A growroom (or grow room) or growth chamber is a room of any size where plants are grown under controlled conditions. The reasons for utilizing a growroom are countless. Some seek to avoid the criminal repercussions of growing illicit cultivars, while others simply have no alternative to indoor growing. Plants can be grown with the use of grow lights, sunlight, or a combination of the two. Due to the heat generated by high power lamps, grow rooms will often become excessively hot relative to the temperature range ideal for plant growth, often necessitating the use of a supplemental ventilation fan.

==Growing methods==
The plants in a growroom can be grown in soil, or without soil via means such as hydroponics, and aeroponics. Vermiculite, perlite, coconut husk and rockwool are common components in soilless mixes for indoor cultivation.

==Lighting==
The three most common varieties of artificial lighting for indoor growing are high-intensity discharge lamps (the most prevalent for this application being: sodium-vapor lamps for flowering and metal halide lamps for growing), compact fluorescent lamps, and traditional fluorescent lamps. Full spectrum indoor LED grow lights are becoming more common in grow rooms due to their low energy requirements and very low heat output.

===Luminous efficacy===

Light is the essential "plant food"; everything else provided in cultivating a plant serves the purpose of helping it absorb and use the light. As the plant grows larger, it requires an increasing amount of light. There is no substitute for light: if the amount of light received by the plant is insufficient, the plant will stretch, and / or growth will slow to a halt.
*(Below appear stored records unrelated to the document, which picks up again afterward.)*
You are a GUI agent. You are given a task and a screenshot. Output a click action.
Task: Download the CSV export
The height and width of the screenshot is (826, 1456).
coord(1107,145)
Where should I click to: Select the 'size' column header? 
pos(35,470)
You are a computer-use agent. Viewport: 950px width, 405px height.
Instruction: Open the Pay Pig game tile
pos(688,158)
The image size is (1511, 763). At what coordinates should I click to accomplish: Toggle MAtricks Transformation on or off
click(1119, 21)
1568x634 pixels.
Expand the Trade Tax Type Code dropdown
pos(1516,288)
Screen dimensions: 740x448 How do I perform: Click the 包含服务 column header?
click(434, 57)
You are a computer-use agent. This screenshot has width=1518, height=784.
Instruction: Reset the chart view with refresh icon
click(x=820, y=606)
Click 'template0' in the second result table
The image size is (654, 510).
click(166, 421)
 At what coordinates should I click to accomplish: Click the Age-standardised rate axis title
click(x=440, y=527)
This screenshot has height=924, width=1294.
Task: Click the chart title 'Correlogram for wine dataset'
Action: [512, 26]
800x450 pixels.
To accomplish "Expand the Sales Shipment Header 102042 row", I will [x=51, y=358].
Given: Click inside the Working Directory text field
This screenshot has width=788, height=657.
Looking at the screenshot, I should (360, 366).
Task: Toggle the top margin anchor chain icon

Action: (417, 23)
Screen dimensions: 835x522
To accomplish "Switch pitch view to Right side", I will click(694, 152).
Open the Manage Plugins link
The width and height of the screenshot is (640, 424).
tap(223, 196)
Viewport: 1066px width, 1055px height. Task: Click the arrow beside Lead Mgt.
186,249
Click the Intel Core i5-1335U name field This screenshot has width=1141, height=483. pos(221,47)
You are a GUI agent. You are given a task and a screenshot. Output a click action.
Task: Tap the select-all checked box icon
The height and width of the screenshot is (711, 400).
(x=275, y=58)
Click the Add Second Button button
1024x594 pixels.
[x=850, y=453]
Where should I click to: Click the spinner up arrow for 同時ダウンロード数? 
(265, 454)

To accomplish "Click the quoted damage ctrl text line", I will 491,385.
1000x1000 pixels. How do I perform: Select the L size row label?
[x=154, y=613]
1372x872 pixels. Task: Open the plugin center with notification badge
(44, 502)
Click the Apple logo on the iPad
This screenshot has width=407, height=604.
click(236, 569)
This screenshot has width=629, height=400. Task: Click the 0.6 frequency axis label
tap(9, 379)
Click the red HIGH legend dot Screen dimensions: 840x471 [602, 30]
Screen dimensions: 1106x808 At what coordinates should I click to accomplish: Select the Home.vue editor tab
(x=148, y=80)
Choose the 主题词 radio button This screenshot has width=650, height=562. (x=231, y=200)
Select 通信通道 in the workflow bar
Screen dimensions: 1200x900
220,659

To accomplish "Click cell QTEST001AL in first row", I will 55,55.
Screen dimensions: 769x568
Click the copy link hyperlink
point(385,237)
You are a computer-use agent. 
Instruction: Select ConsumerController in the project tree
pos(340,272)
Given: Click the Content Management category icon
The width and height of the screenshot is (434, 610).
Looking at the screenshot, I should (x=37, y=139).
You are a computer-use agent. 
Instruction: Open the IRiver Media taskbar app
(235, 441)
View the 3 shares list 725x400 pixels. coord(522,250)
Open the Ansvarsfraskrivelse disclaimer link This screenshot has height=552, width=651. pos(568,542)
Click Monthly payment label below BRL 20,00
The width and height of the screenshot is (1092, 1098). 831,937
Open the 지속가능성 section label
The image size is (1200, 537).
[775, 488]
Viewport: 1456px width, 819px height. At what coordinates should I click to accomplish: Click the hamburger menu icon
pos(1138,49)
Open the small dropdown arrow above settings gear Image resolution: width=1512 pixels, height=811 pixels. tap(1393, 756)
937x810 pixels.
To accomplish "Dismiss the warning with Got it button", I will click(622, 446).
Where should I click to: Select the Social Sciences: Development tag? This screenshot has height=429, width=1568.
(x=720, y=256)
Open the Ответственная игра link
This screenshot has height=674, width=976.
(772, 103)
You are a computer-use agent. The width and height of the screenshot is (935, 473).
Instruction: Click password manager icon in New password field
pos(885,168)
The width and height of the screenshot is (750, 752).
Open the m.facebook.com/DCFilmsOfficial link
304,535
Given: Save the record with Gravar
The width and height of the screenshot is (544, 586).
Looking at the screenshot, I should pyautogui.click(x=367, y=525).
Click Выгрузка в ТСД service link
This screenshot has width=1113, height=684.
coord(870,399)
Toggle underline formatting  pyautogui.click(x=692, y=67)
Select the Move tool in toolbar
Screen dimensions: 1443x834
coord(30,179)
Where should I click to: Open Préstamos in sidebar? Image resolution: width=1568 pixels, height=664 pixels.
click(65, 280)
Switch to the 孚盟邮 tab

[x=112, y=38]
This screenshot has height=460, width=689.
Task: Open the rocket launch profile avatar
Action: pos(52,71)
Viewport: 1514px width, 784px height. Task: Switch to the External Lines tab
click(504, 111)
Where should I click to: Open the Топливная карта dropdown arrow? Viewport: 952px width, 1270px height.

For indoor gardening, one of the most important requirements is the amount of light energy striking the surface of the plant ("incident light"), which can be measured in lux (lux = lumens / area illuminated in square metres). For indoor use, higher lighting efficiency produces more lumens per unit of area with less power and less waste heat.

LED grow lights use very low power and are usually engineered to produce monochromatic light matching the highest absorption wavelengths of plant photosynthetic reactions. This design optimizes photosynthesis for a given quantity of input power, as opposed to fluorescent lights which only provide a portion of the desirable spectrum or incandescent and gas-discharge bulbs which also produce only a portion of the optimal wavelengths and, in addition, waste significant energy in the form of heat.

Light-emitting diode (LED) lamps have replaced high-intensity discharge lamps (HID) as the most efficient devices in terms of Lumen (unit)s of light output per unit of power input, but are not yet as widely used. Continuing improvements in lifetime cost per lumen, long life power supplies, and banked or multi-LED fixtures are making LED lights more suitable for large-scale plant lighting.

Compact fluorescent lamps are less efficient than LED or HID lamps, but run relatively cool and are widely available in simple fixtures and therefore continue to be used. Traditional fluorescent lamps generally do not produce enough concentrated light to be a primary light source for most indoor growing operations. Fluorescent and compact fluorescent lamps are excellent light sources for young plants (seedlings). They are also used to supplement the light generated by primary HID lamps.

==Ventilation==

As a controlled environment, grow rooms offer many advantages over outdoor alternatives. However, without adequate ventilation, the plants may consume resources, like oxygen and carbon dioxide, faster than they can be replenished. Adequate gas exchange is necessary for optimal plant growth. Ventilation is also an important method for maintaining an optimal temperature for plant growth.
Advanced grow room even include air conditioning to keep running temperatures down, as well as to boost the plant's growth rate.

==Clandestine usage==

Cultivating marijuana is illegal in many countries, and thus some choose to grow marijuana indoors in an attempt to conceal their activities.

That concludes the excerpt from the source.